## PROVIDED INFORMATION
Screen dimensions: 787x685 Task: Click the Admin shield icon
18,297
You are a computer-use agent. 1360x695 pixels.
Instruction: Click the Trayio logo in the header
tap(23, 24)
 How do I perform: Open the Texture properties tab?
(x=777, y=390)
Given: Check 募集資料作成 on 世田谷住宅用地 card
==
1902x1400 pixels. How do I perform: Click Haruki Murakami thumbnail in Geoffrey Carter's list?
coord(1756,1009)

## EXERCISE AIM
Restate word for word the entries above from the line with "Screen dimensions: 787x685" through the line with "Given: Check 募集資料作成 on 世田谷住宅用地 card", inclusive, leaving out everything else.

## COMPLETED EXERCISE
Screen dimensions: 787x685 Task: Click the Admin shield icon
18,297
You are a computer-use agent. 1360x695 pixels.
Instruction: Click the Trayio logo in the header
tap(23, 24)
 How do I perform: Open the Texture properties tab?
(x=777, y=390)
Given: Check 募集資料作成 on 世田谷住宅用地 card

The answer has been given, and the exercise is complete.